Some migrants' parenting practices impact above all on the majority society's vision of childhood, which is totally child-centred, centred on play and carefreeness, but are also considered detrimental to the values of dignity, freedom, self-determination and psycho-physical integrity.
In the legal sphere, they are often given weight in the evaluation of parental competence, in proceedings concerning the declaration of the state of abandonment and/or adoptability, leading to the child's removal from his or her parents, temporary or definitive, or to a structuring of the parental relationship reduced to a minimum through meetings in protected facilities. Law No. 184 of 1983 and the jurisprudential interpretation of its rules on adoption and the state of abandonment, however, establishes that the child's overriding interest is to grow up in his or her family of origin, unless dire sources of harm are identified.
According to these principles, the assessment of parental adequacy should not include comparisons between the economic conditions of foster families and their original families, nor should it stigmatise hypotheses of 'weak parenting' that needs to be supported by the social welfare system. On the subject of fostering, adoption and the state of abandonment, it has been repeatedly stated that the persistence of the state of abandonment must be assessed on the concrete and current conduct of the parents rather than on past facts.

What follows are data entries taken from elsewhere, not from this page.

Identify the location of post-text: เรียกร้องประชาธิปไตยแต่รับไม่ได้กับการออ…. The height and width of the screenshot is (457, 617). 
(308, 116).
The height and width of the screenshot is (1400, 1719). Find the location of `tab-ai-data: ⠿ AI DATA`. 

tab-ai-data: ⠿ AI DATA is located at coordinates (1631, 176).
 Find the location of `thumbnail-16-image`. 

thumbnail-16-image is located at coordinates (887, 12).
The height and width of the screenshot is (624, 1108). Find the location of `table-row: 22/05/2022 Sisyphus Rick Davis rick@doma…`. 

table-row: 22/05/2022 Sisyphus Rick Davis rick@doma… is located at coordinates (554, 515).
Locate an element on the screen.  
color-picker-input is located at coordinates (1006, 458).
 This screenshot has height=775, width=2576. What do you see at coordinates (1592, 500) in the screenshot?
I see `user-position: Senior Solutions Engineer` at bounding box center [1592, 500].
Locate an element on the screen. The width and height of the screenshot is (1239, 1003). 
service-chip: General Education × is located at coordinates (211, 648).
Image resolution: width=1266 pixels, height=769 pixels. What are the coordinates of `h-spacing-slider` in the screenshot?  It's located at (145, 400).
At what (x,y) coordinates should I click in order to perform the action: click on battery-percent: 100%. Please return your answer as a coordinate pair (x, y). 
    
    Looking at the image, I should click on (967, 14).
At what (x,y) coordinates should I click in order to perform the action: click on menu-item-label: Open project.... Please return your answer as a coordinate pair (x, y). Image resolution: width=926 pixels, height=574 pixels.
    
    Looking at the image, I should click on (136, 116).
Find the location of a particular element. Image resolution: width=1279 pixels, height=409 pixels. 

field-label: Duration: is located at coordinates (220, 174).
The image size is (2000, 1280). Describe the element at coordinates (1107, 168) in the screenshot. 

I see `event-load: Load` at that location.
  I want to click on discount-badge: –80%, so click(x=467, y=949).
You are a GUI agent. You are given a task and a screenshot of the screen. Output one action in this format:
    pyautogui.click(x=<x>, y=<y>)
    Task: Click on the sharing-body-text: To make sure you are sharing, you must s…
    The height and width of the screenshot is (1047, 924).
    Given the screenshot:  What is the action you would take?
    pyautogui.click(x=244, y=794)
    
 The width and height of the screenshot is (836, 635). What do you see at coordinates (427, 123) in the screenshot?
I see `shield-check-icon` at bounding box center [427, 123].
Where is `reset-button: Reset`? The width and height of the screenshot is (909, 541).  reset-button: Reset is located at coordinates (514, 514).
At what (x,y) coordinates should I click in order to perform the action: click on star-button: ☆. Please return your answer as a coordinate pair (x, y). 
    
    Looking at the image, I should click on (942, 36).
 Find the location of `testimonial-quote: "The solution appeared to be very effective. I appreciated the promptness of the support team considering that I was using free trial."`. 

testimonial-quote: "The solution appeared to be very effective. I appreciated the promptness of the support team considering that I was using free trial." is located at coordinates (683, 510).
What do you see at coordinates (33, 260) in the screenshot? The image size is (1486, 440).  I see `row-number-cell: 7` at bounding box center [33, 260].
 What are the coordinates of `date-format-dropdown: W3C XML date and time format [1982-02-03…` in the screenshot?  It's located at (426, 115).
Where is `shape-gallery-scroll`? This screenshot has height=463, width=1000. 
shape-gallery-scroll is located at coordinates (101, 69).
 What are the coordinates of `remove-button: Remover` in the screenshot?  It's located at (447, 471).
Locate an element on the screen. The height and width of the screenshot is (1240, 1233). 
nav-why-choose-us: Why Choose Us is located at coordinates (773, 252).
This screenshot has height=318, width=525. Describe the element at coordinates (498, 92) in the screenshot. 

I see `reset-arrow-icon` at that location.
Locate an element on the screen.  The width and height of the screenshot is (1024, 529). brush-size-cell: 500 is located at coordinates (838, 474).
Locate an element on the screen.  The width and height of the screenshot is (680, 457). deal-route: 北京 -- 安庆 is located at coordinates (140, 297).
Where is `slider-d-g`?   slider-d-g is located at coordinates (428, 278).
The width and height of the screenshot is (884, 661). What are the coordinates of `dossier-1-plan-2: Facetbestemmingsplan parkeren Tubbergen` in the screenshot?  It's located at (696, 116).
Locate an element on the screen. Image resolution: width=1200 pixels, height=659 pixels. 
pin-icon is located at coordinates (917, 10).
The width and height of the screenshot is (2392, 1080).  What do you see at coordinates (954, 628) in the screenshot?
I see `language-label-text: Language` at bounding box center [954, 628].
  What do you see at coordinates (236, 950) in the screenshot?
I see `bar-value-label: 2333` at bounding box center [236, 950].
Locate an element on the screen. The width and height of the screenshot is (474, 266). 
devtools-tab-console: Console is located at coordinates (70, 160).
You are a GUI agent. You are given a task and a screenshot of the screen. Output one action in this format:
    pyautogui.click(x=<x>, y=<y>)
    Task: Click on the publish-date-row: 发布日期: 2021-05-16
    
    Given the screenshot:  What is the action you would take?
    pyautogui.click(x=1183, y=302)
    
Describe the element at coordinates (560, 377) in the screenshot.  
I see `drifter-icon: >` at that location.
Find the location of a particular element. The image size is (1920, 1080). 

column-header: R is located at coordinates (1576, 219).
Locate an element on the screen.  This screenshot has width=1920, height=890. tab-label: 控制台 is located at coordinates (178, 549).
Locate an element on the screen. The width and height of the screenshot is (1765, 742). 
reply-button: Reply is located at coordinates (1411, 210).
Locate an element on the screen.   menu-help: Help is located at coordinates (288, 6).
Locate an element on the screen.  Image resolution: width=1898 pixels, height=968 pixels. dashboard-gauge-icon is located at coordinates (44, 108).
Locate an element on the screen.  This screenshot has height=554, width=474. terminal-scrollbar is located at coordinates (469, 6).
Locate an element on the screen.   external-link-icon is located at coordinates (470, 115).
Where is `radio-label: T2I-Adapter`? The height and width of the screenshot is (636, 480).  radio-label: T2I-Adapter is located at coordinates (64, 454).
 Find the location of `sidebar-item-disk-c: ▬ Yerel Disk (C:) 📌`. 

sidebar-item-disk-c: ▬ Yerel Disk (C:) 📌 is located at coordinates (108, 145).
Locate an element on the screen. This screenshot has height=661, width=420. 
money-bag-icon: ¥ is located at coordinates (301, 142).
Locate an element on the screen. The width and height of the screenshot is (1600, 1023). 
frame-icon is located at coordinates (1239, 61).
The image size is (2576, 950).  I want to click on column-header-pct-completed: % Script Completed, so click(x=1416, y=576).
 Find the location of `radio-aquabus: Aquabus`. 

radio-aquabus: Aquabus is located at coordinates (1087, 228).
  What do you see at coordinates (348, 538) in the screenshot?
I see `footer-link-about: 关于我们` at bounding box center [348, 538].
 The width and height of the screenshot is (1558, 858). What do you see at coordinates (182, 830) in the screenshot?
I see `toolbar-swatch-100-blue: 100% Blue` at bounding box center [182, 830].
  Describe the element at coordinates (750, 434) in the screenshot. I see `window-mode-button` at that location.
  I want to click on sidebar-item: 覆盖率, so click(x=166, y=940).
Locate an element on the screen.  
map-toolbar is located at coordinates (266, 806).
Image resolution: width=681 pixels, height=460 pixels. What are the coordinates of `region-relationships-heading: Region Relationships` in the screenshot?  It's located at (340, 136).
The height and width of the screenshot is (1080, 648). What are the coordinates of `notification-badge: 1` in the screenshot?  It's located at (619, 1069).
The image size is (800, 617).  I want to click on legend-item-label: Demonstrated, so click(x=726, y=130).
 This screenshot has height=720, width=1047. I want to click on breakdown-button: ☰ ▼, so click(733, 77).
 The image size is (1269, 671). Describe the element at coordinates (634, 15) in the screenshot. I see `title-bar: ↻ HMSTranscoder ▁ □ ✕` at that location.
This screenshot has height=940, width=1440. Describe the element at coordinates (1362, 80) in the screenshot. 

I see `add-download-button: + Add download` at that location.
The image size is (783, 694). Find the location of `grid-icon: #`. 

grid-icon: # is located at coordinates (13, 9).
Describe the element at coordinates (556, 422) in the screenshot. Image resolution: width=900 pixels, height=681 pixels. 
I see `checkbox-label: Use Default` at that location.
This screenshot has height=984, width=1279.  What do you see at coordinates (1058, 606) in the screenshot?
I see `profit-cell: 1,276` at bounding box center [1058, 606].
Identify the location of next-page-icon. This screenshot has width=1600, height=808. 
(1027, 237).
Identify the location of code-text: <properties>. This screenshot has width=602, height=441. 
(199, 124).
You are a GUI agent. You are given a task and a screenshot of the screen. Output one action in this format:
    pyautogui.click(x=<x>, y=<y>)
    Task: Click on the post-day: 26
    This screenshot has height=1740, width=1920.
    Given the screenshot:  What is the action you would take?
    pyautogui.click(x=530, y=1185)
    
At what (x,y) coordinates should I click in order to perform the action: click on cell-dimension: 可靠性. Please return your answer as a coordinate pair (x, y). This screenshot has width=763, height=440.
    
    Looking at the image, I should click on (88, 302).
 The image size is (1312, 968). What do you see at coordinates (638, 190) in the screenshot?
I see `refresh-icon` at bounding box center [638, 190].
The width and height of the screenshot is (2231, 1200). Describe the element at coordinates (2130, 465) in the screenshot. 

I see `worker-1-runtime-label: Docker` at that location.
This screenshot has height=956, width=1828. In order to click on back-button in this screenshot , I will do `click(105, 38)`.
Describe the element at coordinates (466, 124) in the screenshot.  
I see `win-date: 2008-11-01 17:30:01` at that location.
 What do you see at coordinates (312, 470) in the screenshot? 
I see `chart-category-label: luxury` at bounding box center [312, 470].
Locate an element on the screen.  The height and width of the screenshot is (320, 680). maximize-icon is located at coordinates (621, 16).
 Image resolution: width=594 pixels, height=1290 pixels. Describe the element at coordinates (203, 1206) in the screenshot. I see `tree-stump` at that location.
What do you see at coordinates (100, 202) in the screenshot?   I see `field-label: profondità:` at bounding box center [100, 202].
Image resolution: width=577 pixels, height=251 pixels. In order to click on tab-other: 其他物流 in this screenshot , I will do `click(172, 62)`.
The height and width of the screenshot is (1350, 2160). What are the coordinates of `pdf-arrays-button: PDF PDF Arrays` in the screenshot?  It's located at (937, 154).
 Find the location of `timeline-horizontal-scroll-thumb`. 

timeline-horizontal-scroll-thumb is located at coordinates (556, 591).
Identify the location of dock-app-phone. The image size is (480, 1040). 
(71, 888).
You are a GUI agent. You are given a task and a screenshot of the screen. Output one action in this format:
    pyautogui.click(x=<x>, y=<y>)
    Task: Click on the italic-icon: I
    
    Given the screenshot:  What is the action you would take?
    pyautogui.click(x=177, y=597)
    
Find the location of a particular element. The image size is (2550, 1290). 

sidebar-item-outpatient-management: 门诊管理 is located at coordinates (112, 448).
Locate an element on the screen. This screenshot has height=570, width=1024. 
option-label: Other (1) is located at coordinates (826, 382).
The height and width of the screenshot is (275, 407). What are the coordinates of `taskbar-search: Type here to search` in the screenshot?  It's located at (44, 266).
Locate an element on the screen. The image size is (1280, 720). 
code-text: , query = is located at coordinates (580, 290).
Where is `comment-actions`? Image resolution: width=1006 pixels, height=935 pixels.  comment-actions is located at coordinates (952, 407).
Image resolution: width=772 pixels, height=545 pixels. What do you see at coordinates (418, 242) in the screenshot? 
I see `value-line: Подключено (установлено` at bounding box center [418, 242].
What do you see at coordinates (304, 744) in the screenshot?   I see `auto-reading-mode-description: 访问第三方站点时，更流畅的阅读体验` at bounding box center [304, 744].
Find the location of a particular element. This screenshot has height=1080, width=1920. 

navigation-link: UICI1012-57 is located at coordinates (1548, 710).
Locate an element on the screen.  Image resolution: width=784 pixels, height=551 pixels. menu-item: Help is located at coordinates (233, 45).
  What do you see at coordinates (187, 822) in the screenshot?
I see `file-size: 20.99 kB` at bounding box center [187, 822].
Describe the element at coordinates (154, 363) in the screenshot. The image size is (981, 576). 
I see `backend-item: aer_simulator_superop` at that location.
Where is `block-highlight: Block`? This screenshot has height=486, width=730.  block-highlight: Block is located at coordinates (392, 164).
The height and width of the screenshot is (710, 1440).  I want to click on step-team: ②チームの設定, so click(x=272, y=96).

Just as certain practices in their equivocal interpretation are deemed to affect the child's rights to psycho-physical integrity, health and education, removal from the family unit potentially in turn causes damage to the child's psycho-physical integrity, cultural (art. 2 Const.), religious and spiritual identity - often impossible to cultivate when the child is entrusted to Italian families at a tender age and destined to meet the biological parents only for short periods of time - as well as to the right to private and family life (art. 8 ECHR).
​11.   Does the practice perpetuate patriarchy?
In some cases, there may be educational/parenting models that have a different determination of gender roles in the family of origin compared to the host society model: for example, giving more allowance to the male child and less to the female child; dividing domestic tasks unequally by having only the female children do the cleaning and tidying up of the house and relieving the male children; feeding the male children more than the female children. Apart from cases in which discrimination results in situations of humiliation and suffering for girls, it should be borne in mind that diversified parenting practices in the care and upbringing of male and female children do not always correspond to patriarchal logics: in fact, they may serve to prepare young people for their future gender roles, reproductive functions and to make them familiar with certain activities (e.g. differentiated games between boys and girls).
 
12.  What good reasons does the minority present for continuing the practice? The criterion of an equally valid life choice.
The different parenting behaviours practised by minorities are perceived by them as the most appropriate in order to raise and educate their offspring, leading them to consider different practices as incorrect or detrimental. Furthermore, the family, and thus different parenting models, are fundamental in transmitting the shared values of the group to which they belong to an intergenerational level. Often, in migratory contexts, the upbringing of sons/daughters according to the model proposed by one's own community is perceived as fundamental in order to maintain a strong bond with one's own cultural experience.